Crystal Cathedral: Empty pews, hollow story

Once again, we the people who care about religion news are seeing another sad round of thin mainstream press stories about the decline and fall of the Rev. Robert H. Schuller and his family's megachurch monument -- the Crystal Cathedral. The cathedral is, of course, poised to become an actual cathedral under the control of the Catholic Diocese of Orange County. That's the reality that looms in the near future.

Right now, the issue is what happens to the congregation and clergy who used to occupy that TV-friendly stage and pulpit. Here is the top of a New York Times update, which is typical of the reports from this past weekend:

GARDEN GROVE, Calif. -- After decades at the pulpit here, the family of the Rev. Robert H. Schuller has cut its ties with the Crystal Cathedral, the Orange County megachurch he founded.

Amid bankruptcy proceedings for the church, the Rev. Sheila Schuller Coleman, Dr. Schuller’s daughter and the head pastor at Crystal Cathedral, announced during a service on Sunday that it was the last time she would preach at the famous glass-paned church. The family will also cease to take part in “Hour of Power,” the program that began in 1970 and at its peak beamed Dr. Schuller’s upbeat message to two million viewers every week.

“This is the last Sunday that we will worship in this building,” Ms. Schuller Coleman said. “With the vulnerable economic situation combined with the hostile relationship with the ‘Hour of Power’ board, the local church has decided that we need to find a new place to worship.”
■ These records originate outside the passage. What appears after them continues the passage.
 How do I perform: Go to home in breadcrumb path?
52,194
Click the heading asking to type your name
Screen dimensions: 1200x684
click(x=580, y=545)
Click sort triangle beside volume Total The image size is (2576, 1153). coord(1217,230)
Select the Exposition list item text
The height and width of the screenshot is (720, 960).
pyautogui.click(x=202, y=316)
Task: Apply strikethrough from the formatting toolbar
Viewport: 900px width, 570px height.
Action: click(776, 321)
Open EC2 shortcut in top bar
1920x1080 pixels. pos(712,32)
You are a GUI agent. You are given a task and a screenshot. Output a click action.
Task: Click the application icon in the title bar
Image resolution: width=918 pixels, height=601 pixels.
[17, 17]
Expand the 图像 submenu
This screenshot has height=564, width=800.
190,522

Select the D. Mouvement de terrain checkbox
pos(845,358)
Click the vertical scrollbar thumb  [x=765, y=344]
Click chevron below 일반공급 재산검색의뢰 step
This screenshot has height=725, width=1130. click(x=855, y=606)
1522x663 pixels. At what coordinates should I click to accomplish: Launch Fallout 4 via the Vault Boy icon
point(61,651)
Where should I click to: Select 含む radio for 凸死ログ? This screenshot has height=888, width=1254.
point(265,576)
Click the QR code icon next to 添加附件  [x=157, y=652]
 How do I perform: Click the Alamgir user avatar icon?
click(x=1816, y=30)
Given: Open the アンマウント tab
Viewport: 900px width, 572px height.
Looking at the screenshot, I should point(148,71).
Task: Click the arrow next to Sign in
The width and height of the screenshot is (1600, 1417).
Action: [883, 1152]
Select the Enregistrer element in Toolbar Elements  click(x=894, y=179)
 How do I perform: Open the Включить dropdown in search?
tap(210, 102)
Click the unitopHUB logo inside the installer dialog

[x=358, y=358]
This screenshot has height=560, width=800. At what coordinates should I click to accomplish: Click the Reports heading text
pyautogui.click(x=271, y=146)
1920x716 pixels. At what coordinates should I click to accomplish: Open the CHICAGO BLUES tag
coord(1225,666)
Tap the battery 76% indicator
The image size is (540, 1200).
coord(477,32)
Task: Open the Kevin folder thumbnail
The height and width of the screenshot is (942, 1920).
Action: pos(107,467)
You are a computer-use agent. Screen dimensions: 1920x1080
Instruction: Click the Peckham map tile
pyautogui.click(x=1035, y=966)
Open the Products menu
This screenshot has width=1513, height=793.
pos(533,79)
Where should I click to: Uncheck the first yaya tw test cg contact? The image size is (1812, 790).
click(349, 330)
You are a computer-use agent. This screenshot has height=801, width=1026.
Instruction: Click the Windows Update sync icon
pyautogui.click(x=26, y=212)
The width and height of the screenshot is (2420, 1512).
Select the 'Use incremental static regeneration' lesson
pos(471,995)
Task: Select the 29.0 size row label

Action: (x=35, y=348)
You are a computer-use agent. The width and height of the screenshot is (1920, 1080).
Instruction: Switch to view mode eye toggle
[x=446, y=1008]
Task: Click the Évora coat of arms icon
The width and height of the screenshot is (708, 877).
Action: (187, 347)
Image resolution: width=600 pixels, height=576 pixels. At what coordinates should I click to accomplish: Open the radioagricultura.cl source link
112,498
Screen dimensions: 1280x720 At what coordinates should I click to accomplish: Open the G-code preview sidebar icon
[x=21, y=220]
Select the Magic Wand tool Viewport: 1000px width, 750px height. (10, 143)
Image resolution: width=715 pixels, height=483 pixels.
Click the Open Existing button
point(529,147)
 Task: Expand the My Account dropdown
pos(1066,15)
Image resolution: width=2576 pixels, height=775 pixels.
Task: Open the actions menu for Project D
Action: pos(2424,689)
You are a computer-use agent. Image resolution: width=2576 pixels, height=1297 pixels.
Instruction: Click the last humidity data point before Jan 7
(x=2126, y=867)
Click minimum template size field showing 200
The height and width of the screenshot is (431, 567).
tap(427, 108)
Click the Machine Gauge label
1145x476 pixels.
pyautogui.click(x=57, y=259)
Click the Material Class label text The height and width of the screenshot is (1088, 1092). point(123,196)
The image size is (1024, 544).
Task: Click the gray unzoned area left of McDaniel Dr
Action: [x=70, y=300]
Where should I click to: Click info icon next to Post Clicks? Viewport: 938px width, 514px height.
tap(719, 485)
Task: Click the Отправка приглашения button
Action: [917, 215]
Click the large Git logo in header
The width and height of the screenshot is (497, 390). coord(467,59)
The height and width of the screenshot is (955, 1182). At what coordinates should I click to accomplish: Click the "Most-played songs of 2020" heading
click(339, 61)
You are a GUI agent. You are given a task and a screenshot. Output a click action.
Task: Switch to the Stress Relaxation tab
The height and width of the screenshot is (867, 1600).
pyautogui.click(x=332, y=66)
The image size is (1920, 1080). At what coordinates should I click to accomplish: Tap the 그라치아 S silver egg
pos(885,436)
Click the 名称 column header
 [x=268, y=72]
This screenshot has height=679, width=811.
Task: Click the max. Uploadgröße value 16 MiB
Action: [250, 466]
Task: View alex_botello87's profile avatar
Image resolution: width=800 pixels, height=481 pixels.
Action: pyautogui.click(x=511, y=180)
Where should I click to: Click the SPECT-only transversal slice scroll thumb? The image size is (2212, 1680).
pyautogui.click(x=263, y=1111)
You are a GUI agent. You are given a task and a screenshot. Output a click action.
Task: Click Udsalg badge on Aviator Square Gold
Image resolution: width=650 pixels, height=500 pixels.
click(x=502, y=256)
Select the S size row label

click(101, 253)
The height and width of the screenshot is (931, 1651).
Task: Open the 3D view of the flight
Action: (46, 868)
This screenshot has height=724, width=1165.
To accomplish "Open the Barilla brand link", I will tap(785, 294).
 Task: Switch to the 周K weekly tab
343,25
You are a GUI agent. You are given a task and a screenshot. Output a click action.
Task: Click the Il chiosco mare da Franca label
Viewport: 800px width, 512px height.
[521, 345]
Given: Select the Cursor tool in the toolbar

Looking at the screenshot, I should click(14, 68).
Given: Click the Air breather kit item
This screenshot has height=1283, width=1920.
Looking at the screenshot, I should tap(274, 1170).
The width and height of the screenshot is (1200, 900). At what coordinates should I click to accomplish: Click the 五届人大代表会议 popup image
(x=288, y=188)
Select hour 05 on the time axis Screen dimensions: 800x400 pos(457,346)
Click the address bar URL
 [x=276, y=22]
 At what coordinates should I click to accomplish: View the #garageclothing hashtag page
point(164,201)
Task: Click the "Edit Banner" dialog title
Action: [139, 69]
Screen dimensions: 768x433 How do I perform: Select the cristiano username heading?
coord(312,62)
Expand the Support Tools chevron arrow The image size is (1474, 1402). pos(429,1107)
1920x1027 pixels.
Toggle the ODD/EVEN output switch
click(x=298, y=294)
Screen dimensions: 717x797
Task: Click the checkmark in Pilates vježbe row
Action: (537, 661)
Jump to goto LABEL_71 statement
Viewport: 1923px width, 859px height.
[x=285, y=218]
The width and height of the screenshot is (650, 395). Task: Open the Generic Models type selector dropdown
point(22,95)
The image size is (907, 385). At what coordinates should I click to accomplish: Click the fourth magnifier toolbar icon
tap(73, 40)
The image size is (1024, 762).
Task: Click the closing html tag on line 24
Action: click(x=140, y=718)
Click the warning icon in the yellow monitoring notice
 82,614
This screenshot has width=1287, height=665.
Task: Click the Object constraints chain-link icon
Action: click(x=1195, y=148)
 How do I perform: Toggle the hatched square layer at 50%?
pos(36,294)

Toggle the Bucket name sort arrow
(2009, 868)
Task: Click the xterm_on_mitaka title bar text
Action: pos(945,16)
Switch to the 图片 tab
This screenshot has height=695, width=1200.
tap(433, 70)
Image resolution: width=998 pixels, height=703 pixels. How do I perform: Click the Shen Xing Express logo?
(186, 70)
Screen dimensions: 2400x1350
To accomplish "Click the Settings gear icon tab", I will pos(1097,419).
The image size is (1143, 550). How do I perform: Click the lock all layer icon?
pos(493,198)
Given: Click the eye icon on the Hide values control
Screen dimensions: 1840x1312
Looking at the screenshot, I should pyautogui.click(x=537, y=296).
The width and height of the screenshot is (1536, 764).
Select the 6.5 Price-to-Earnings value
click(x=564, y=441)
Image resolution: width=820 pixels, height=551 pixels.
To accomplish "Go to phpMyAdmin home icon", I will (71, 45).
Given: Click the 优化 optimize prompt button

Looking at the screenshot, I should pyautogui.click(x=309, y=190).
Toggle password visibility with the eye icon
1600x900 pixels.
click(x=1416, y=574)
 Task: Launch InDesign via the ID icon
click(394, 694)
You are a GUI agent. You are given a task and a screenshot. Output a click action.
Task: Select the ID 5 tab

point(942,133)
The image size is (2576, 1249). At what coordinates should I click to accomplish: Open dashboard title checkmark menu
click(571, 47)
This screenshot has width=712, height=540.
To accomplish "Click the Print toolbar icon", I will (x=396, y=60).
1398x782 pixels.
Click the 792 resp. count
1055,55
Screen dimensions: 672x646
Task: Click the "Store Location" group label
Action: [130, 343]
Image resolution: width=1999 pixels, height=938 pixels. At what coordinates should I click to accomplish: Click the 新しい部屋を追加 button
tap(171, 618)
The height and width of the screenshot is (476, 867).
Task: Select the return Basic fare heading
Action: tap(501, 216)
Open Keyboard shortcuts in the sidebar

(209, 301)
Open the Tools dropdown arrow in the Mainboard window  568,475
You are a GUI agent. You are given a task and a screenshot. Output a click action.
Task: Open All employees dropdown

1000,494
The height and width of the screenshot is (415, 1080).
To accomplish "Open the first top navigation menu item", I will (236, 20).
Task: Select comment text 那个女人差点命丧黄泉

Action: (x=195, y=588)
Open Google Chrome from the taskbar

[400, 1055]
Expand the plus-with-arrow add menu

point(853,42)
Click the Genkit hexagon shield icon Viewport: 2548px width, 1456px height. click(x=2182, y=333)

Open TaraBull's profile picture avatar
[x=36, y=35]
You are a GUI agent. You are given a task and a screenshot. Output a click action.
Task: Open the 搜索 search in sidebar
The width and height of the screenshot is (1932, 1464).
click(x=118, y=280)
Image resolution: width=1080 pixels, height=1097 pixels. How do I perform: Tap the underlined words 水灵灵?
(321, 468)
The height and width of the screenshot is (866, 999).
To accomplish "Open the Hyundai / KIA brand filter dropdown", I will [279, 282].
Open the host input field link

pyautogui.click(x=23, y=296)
The key, to me, is the reference to the fact that this major announcement took place during a worship service.

Really? There is little or no evidence that a reporter heard any of the contents of his highly symbolic service. What hymns were chosen by the worship team as it prepared to surrender? Did the younger Schuller draw any conclusions about this scene based on scripture? Did she say ANYTHING in her sermon other than make what amounts to a corporate announcement?

In other words, what does religion have to do with any of this? That's my journalistic point. At some point, I wonder if readers -- nationwide -- are ever going to find out the role that religion and religious faith are playing in the dramatic events that have shaken the Crystal Cathedral in recent years. Is there no doctrinal content to all of this? None? Would the people remaining in the pews agree?

This is not a bad news story, but it is rather hollow. It does provide many key details, such as the fact that the semi-evangelical, semi-mainline older Schuller was drawing roughly 10,000 people a week to worship services in the 1980s. Those were the good old days, of course. This is the scene today, in a building containing a wealth of empty pews:

“Dad said that we would never let the ‘Hour of Power’ board overshadow and take over and tell the local church what we can or cannot do,” Ms. Schuller Coleman told reporters after the service on Sunday. “Quite honestly, that’s been pretty much what’s happened.

“This has all happened literally overnight,” she added. “We still don’t know where we’ll be meeting next week. It might be a park. But it will be somewhere.” Whether the flock from Crystal Cathedral will follow her remains to be seen. Some members cried during the service as Ms. Schuller Coleman explained her plan to leave. And afterward, dozens of people stood in line to speak with her, some hugging her, asking questions about where next week’s service might be or snapping pictures to remember the beautiful building they would no longer occupy.

So there reporters there on the scene, listening and watching. Thus, I will ask: How many people attended? What is the current membership of the Schuller congregation? How many will be left behind?

Trust me, I know that the legal warfare must be covered and that the family announcement is the lede for this story. I get that. Still, what is the point of covering this sad, symbolic act of worship if not to cover -- in some small way -- the content of this worship service? After all, why were the people there? What words did they speak? What words of comfort or confrontation were spoken to them? Who will preach in this pulpit next week?

I know, I know. I am asking too many religious questions. That's kind of my point.